The ES6 specification introduces block-level functions, allowing function declarations within blocks. Understanding their semantics is critical for effective programming.
Setting | Visible Outside Block | Hoisted | Hoisting Scope | Temporal Dead Zone |
---|---|---|---|---|
Non-strict, No Web Extensions | No | No | N/A | N/A |
Strict, No Web Extensions | No | Yes | Block Level | Yes |
Non-strict, With Web Extensions | Yes | Yes | Function Level | Before Block |
Strict, With Web Extensions | Yes | Yes | Function Level | Before Block |
"Strict mode" in this context refers to the strictness of the function or script in which the block containing the function declaration appears, not the function itself. "web extensions" apply only to sloppy (non-strict) code with "sane" function appearance (no name collisions).

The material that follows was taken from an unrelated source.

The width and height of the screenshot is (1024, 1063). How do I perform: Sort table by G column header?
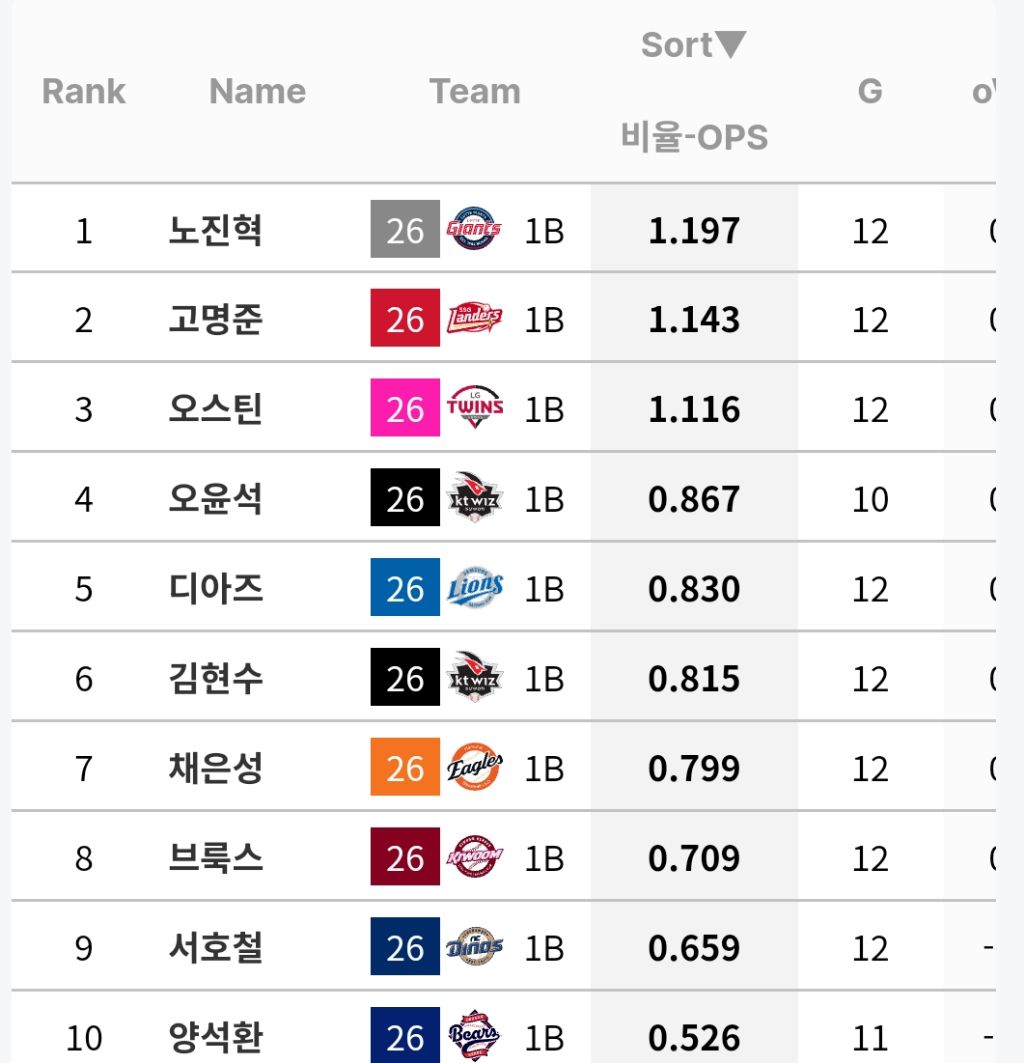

In pure ES6 (without "web extensions"), function declarations in blocks have consistent semantics regardless of strictness. They are hoisted to the top of the block and behave like regular function declarations.
With "web extensions," sloppy mode introduces additional semantics. A function declaration within a block is hoisted to the top of the enclosing function as a var declaration, and the function object is assigned to this variable when the function declaration is evaluated.
This results in two bindings for the same identifier: one function-scoped (visible outside the block) and one block-scoped (visible only within the block). The function-scoped binding is initialized with undefined until the function is declared, at which point it is assigned the function object.
Before the function declaration is encountered in block execution, the function-scoped binding is undefined and accessing it will throw an exception.